Namun hari esok datang (setelah Hera menasehatiku) dengan kejutan besar buat Hera. Aku sedang menyapu halaman ketika lelaki muda jangkung kurus putih itu datang dengan senyum dan sapaan khasnya. Jika tak salah ingat, aku pernah melihat lelaki ini beberapa kali datang ke rumah berbulan-bulan lalu, mencari Hera, duduk berlama-lama di beranda rumah dan begitu setiap hari. Sampai akhirnya kedatangannya berhenti ketika Mama dan Papa menegur Hera agar tidak terlalu sering berbincang sampai larut malam. Mama Papa khawatir hal itu mengganggu belajar Hera. Saat itu kupikir itu pacar Hera, tapi saat kutanyakan padanya, ia tak menjawab. Hera memang agak tertutup soal itu dan selalu membiarkanku larut dalam spekulasi. Faktanya, cowok kurus itu yang sering bertandang ke rumah, tapi Hera pernah cerita kalau pacarnya itu agak gemuk dan foto yang kulihat di dompet Hera pun berbeda dari wajah lelaki putih kurus itu. Jadi aku harus menyatakan bahwa cowok kurus itu, yang pernah hampir setiap hari ke rumah, yang sekarang berdiri di depanku, yang kutahu namanya Alan, bukanlah pacar adikku, Hera. Tapi perasaanku bilang, Alan punya rasa yang lebih dari sekadar teman. 

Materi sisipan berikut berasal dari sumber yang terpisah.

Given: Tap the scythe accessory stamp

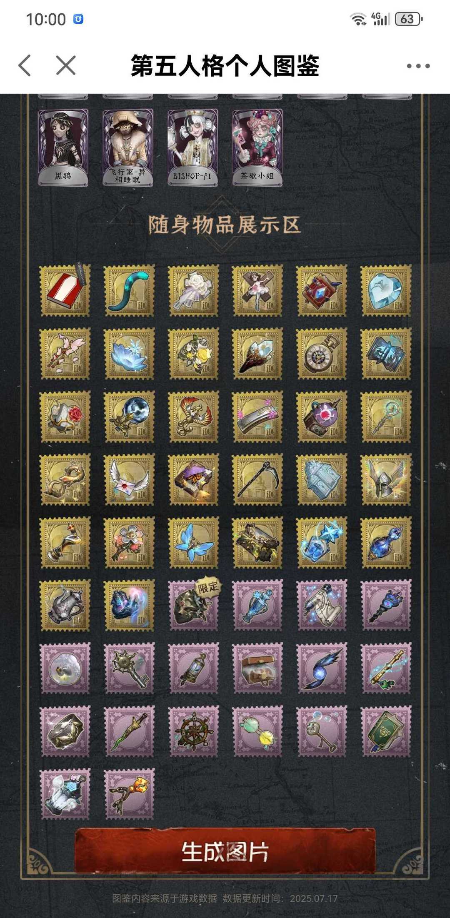Looking at the screenshot, I should tap(258, 479).
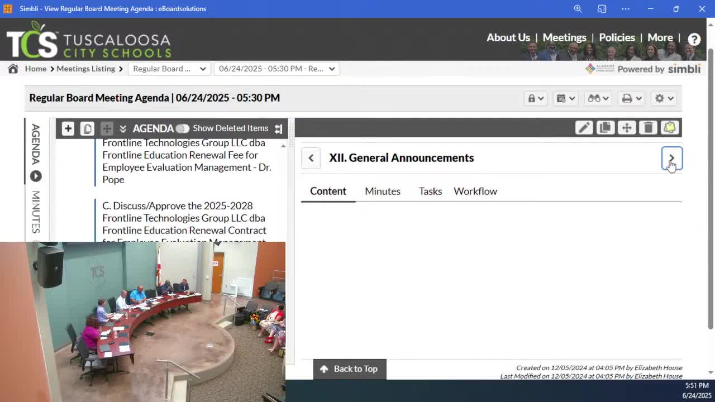Open the Policies menu in the header
The image size is (715, 402).
click(617, 37)
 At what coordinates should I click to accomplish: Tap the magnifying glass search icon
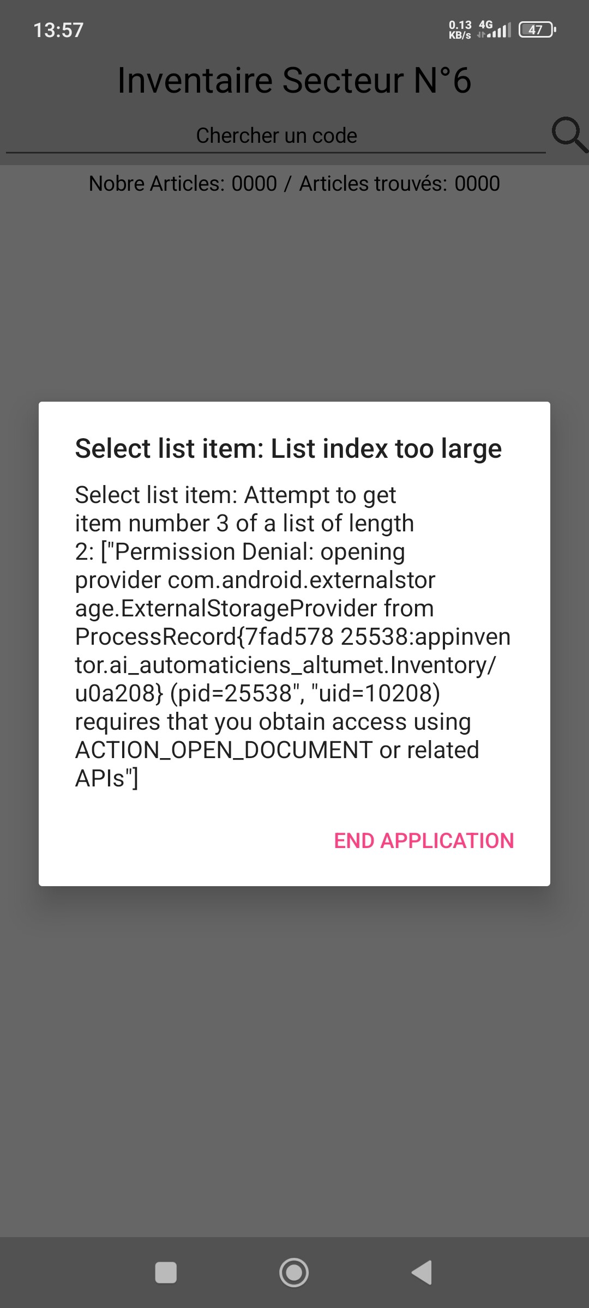(x=568, y=134)
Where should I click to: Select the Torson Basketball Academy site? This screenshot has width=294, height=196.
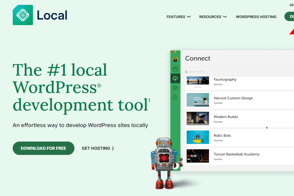click(236, 154)
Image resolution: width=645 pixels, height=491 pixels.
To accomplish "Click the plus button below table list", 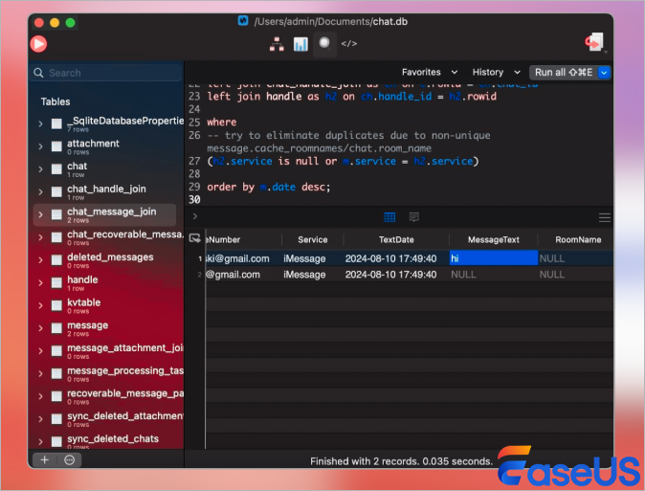I will click(44, 459).
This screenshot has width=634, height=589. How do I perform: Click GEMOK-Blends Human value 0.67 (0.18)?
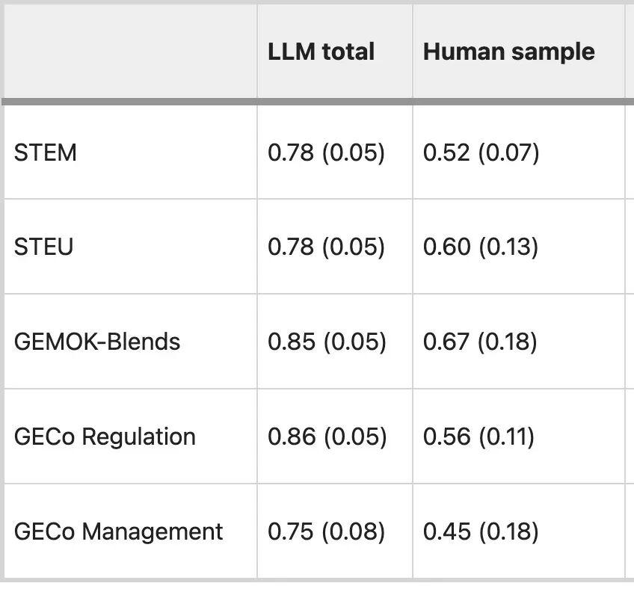(480, 342)
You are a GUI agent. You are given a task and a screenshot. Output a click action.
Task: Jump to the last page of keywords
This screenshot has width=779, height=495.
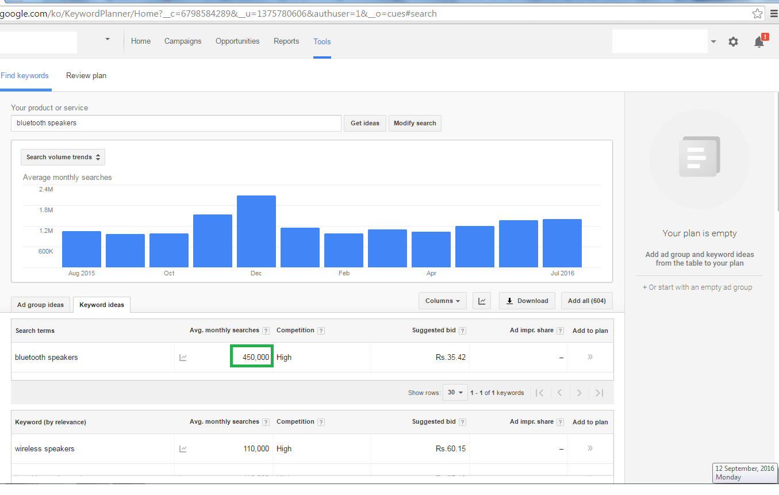pos(599,392)
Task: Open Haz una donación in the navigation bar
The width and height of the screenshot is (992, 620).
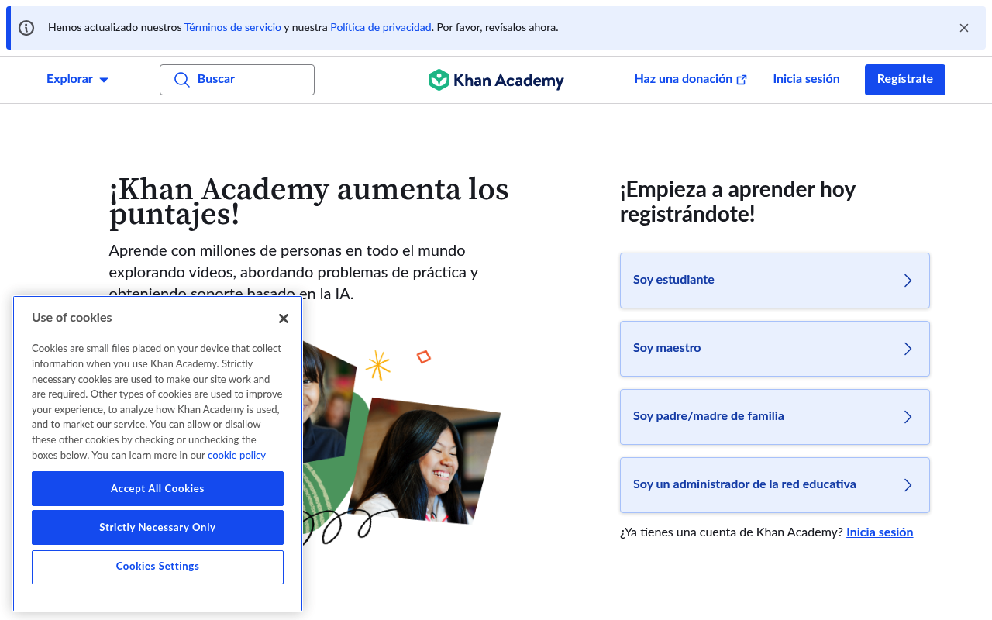Action: click(x=683, y=79)
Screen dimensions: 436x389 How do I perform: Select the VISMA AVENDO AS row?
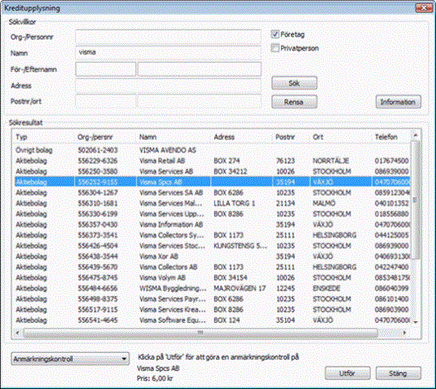[x=212, y=150]
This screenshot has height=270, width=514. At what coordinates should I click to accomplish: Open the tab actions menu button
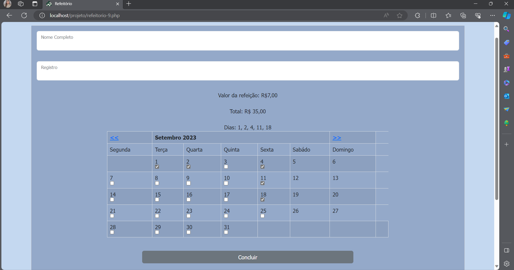tap(35, 4)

Hera masih asyik di bawah selimut ketika aku membuka pintu kamarnya.
“Ra, ada temen lo tuh! Bangun!”
Hera mengerjap lalu menutup lagi wajahnya dengan selimut.
“Wuy, bangun! Temen lo nunggu tuh di depan!” Aku menyentak.
“Iss, siapa sih?” Hera bangun dengan enggan. Lalu dia bergegas ke kamar mandi, mencuci mukanya dan berganti pakaian.
Aku mendengar ekpresi kagetnya saat ia melihat Alan berdiri di depan rumah. Lalu mereka berbincang di ruang tamu dengan kursi kayu jati dan kue-kue kering sisa lebaran. Tak lama Mama lewat dan bergabung dengan mereka. Alan terlihat asyik berbincang dengan Mama perihal dirinya. Lalu Mama kembali undur diri. Tinggal Hera dan Alan. Sementara aku memilih duduk di depan rak buku tak jauh dari ruang tamu, menyampul beberapa buku.
Alan pamit saat hari mulai terik. Lalu Hera dengan cengiran yang aneh, menghampiriku.
“Gue takut ngalamin hal kayak lo, Kak! Dihadapkan pada lelaki lain yang kekeuh dan sepertinya lebih serius dibanding pacar gue. Duuuh.”
 “Kemarin siapa ya yang nasehatin gue? Hahaha. Rasain lo. Mamam..” Aku tertawa keras. Meledeknya. Tapi kemudian sadar bahwa tak baik menyimpan dendam.
Hari itu, aku punya dua kesimpulan. Pertama, kita tidak bisa memilih akan dipertemukan dengan siapa. Kedua, kita tidak pernah benar-benar bisa memahami sesuatu sebelum kita mengalaminya sendiri.